Obvious way to speed up huge logisitic regression?

The following (incredibly simple) logistic regression model is something I’d like to expand to a more complex error-in-variables model with a missclassified outcome. However, this is only worth doing if I can get the simpler model running fast enough (working with 150k - 500k observations). Is there any obvious way to speed up this QR parameterized logistic model below?

data {
    int<lower=0> N;                     // number of observations
    int<lower=0> P;                     // number of columns of design matrix
    int<lower=0,upper=1> Y[N];          // binary outcome
    matrix[N,P] Q;                      // design matrix Q factor
    matrix[P,P] Rinv;                   // design matrix R factor inverse
}

parameters {
    vector[P] beta_twiddle;             // coefficients alt parameterization
}

transformed parameters {
    vector[P] beta;                     // coefficents standard parameterization
    vector[N] mu;                       // linear predictor
    beta = Rinv * beta_twiddle;
    mu = Q * beta_twiddle;
}
model {
    beta ~ normal(0,10);

    Y ~ bernoulli_logit(mu);
}

One immediate thought is to calculate the transformed parameters after the fact, which would require a prior on beta_twiddle rather than beta.

Would the trick in section 28.8 (“Exploiting Sufficient Statistics”) in the manual help here? Where instead of

Y ~ bernoulli_logit(mu);

you would do

sum(Y) ~ binomial(N,logit(mu));

?

Interesting suggestion, I will have to think about this! The first wrinkle is that for the missclassification model I’ll have to instead consider a distribution over the sufficient statistic, which would slow things down a bit, but still could be much faster.

Oh, nope my suggestion won’t work; that trick applies when there is a single probability to express as the parameter of the binomial. Is there maybe a smaller set of unique values for mu on which you can loop over using this trick?

Unfortunately the design matrix is quite dense so I can’t see how to only consider a finite number of values for mu…

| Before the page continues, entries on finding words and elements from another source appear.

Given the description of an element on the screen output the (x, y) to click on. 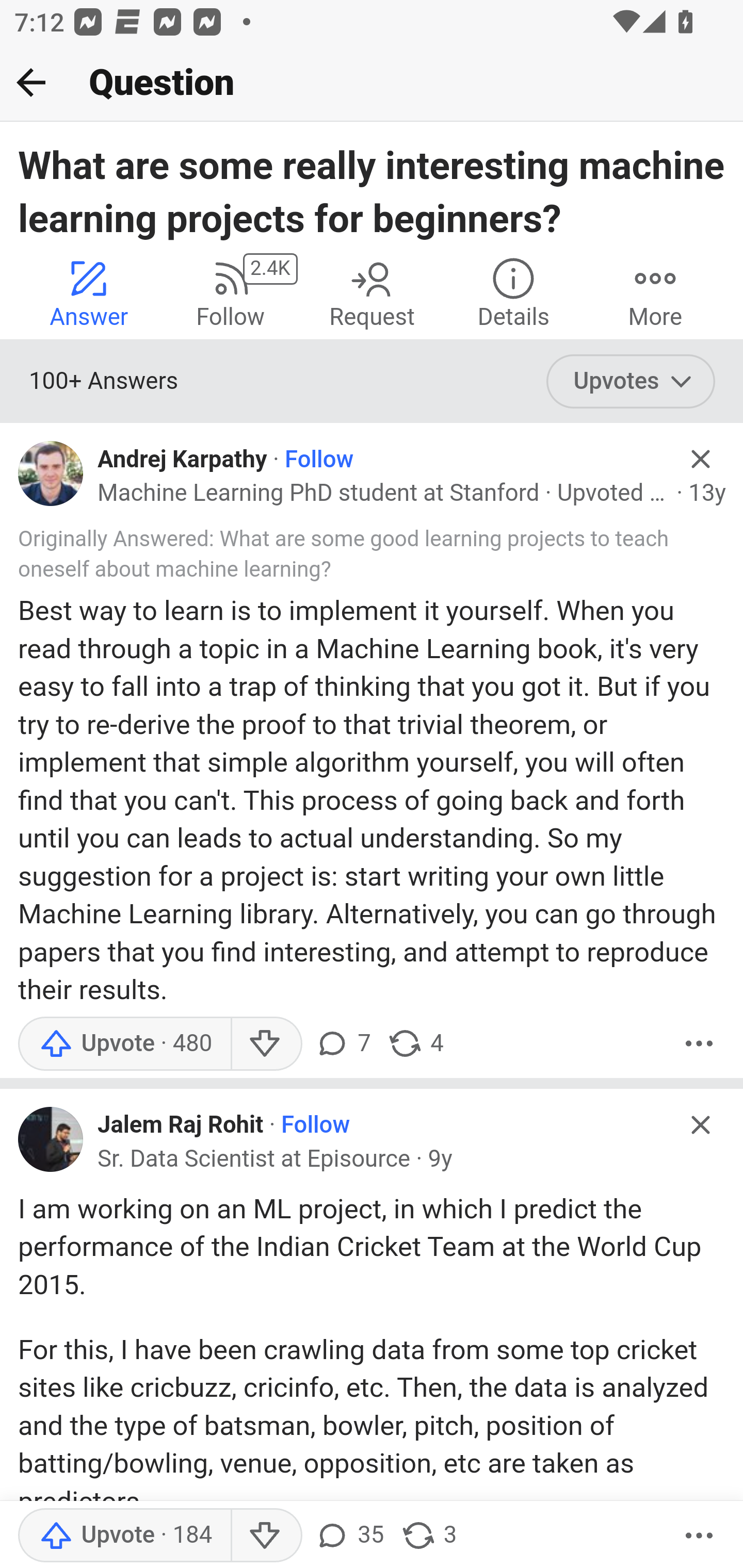
Back Question (371, 82)
Back (30, 82)
Answer (88, 292)
2.4K Follow (230, 292)
Request (371, 292)
Details (513, 292)
More (655, 292)
Upvotes (630, 381)
Hide (700, 459)
Profile photo for Andrej Karpathy (50, 473)
Andrej Karpathy (182, 459)
Follow (319, 459)
13y 13 y (707, 493)
Upvote (124, 1042)
Downvote (266, 1042)
7 comments (342, 1042)
4 shares (414, 1042)
More (699, 1042)
Hide (700, 1123)
Profile photo for Jalem Raj Rohit (50, 1138)
Jalem Raj Rohit (180, 1125)
Follow (315, 1125)
9y 9 y (439, 1158)
Upvote (124, 1535)
Downvote (266, 1535)
35 comments (349, 1535)
3 shares (428, 1535)
More (699, 1535)
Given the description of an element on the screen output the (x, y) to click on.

In the short-term, I’d appreciate a suggestion for the appropriate prior to put on beta_twiddle so I can save the multliplication. Or perhaps there’s a matvec specialized for triangular matrices?

You should try to exploit sparsity of your design matrix if possible.

There is a multiply_lower_tri function in stan-math… so you could only use it via C++ and it is going to run efficiently with the next 2.18 version if I recall correctly (maybe I am wrong and it runs already ok in 2.17, but some of these functions were improved).

If Rinv or Q are sparse, you could use the CSR multiply function.

You might also want to look into how @bgoodri coded priors for these kinds of models in RStanArm. That does the QR decomposition behind the scenes.

Good suggestion, I will look into this.

Will definitely look into this, cheers.